Local governments in China are now offering cash in a bid to revive the sales of automobiles which is one of the hardest-hit sectors by the coronavirus pandemic. The coronavirus infection which emerged in Wuhan last year has now swelled up to infected over 82, 249 people across mainland China. Meanwhile, the strict lockdown measures imposed by the government have resulted in a major plunge in sales.
Chinese government has already begun to take dramatic steps to shore up sales. Last month, it announced that it would extend subsidies and tax breaks for new energy vehicles for another two years. The category of new energy vehicles includes electric and hybrid cars amongst others. Reports suggest that electric cars have suffered more than the rest with only 53,000 cars being sold in the previous month. Meanwhile, local governments in many cities and provinces are now offering cash subsidies as much as $1,400 per vehicle to prompt buyers.
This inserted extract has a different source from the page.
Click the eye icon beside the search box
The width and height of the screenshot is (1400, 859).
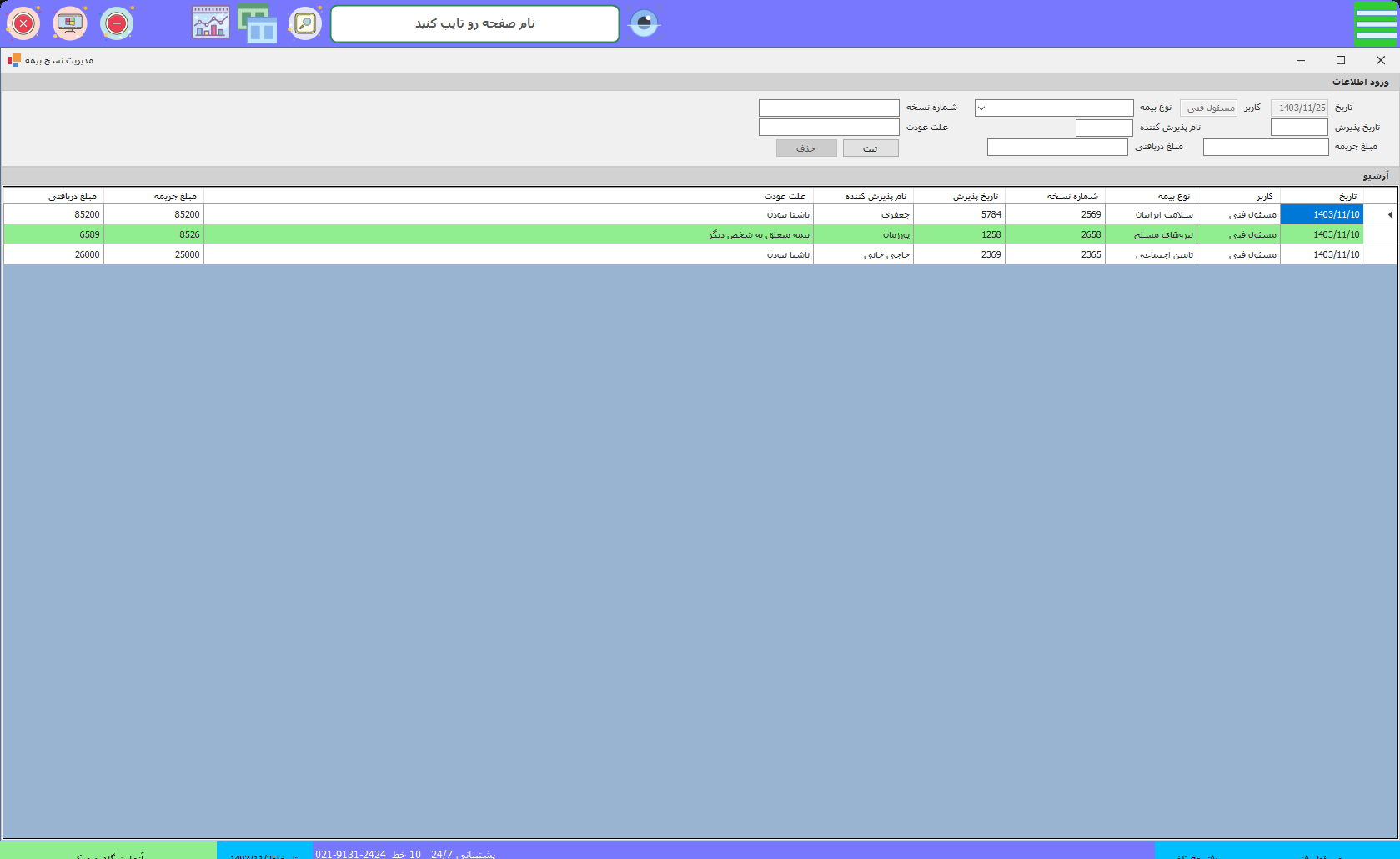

According to statistics released by the China Association of Automobile Manufacturers(CAAM), car sales have declined by 42 per cent in the first quarter of 2020. February saw a major plunge with only 3,10,000 cars being sold in a country with a population of 1.4 billion. The Chinese economy is largely dependent on the auto industry with nearly 40 million people working in the sector for livelihood.
Last week, China Association of Automobile Manufacturers (CAAM) said in a statement that as automakers restart production, boosting sales was now its "primary issue" and "urgent need” It added that while the market may “rebound in the second quarter “ it was almost impossible that the nation would be able to make up for its losses.
The total trade volume of China in the first quarter suffered a year-on-year decline of 6.4%, with the trade surplus decreasing by 80.6%, China's General Administration of Customs reported. Exports fell 3.5% from February in Chinese currency terms to 1.3 trillion yuan (183 billion US dollars), the customs agency reportedly announced. In the first three months of the year, China's global exports fell 11.4% in Chinese currency terms from a year earlier to 3.3 trillion yuan (470 billion US dollars), according to Li. Imports declined 0.7% to 3.2 trillion yuan (455 billion US dollars).